# Venting question.



## Bcoleman6 (Jan 17, 2008)

My township uses the 2006 IPC. Attached is a picture of how my house is set up. All of the fixtures are wet vented. It is a 4" main drain with 2" drains running from the upstairs bath into the main stack. Longest drain is 4'. I have had no issues with the upstairs bath. 

We are now remodeling the basement bath and added a washing machine drain (bottom left, 2" pipe, 5' run to stack). I called the inspector and asked about wet venting in the basement, he said use an AAV. So, I plan on venting the washer and sink into a single AAV. The question is what to do about the downstairs shower and toilet? The drains pipe run under the concrete floor and I would rather not tear them up. Or does the 06 IPC even require additional vents for these fixtures? 

Thanks,
Ben


----------



## Ron The Plumber (Jun 7, 2006)

Sorry I'm under the UPC code here.


----------



## Double A (Sep 10, 2006)

Bcoleman6 said:


> My township uses the 2006 IPC. Attached is a picture of how my house is set up. All of the fixtures are wet vented. It is a 4" main drain with 2" drains running from the upstairs bath into the main stack. Longest drain is 4'. I have had no issues with the upstairs bath.


Its not drawn that way on your diagram. You're showing two lines coming from upstairs. The only two fixtures I'm sure about what they are, are the washer and the toilets. The rest I'm not real clear on.

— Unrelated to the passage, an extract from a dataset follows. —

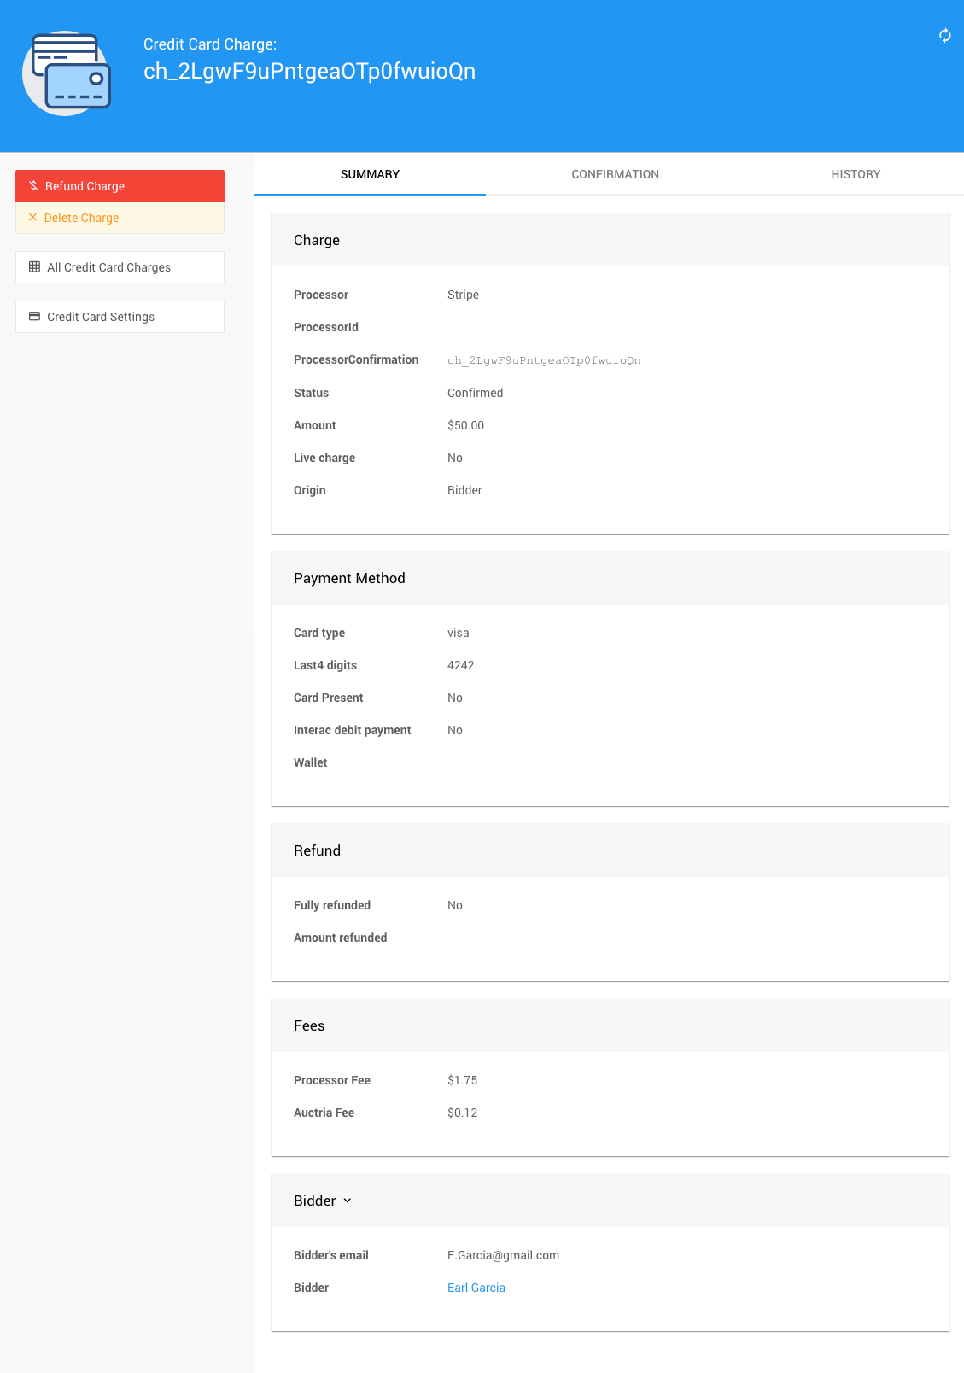Open the Earl Garcia bidder link
Image resolution: width=964 pixels, height=1373 pixels.
tap(476, 1288)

Can you add some labels and pipe sizes to your diagram, and perhaps show what is existing and what are changes?

Are you moving any of the existing fixtures in the basement (are there any)?


----------



## Bcoleman6 (Jan 17, 2008)

I have attached a new picture, which I hope does a better job of explaining the diagram. The drain coming from the shower and sink actually goes into the main stack at the same level as the toilet, not through the toilet drain (hard to draw two dimensionally). 

The basement had a toilet, shower, sink all of which we removed. Now there is a hole in the floor for the toilet, and shower drain. A pipe coming out of the floor for the sink. I have no idea what size the pipes are under the concrete floor.


----------



## Double A (Sep 10, 2006)

OK, next question, are you moving the location of any of the existing plumbing in the basement? If not, then you should be just fine with what you had, assuming it was up to code to begin with.

As for the washer box addition, every fixture downstream of a water closet (toilet) must be individually vented.

This is how I would do it, keeping all new fittings as close to the floor level as possible, and using a 36" distance between the bottom of the washer box and the bottom of the trap. This is going to put the washer box a bit higher than normal, but without breaking concrete or using a crown vent (disallowed), this as good as I think I can get it.










We're under the 08 IPC now, and last was 03, but its modified and wet venting between floors is disallowed. Each of your existing basement fixtures would been on individual vents.


----------



## Ron The Plumber (Jun 7, 2006)

Double A said:


> OK, next question, are you moving the location of any of the existing plumbing in the basement? If not, then you should be just fine with what you had, assuming it was up to code to begin with.
> 
> As for the washer box addition, every fixture downstream of a water closet (toilet) must be individually vented.
> 
> ...


Like the drawing, good job. :thumbsup:


----------



## Double A (Sep 10, 2006)

Thanks... I'm gonna put it up on the frige, too.:laughing:

Sketchup.


----------



## Bcoleman6 (Jan 17, 2008)

Hmm I think there may have been a mix up. Not sure what the washer box is. It is a washing machine as indicated in the first post. I plan on venting the washing machine and sink into a AAV. My question is what to do about the toilet and shower downstairs?

The bathroom was finished in the 80's and nothing downstairs is vented.


----------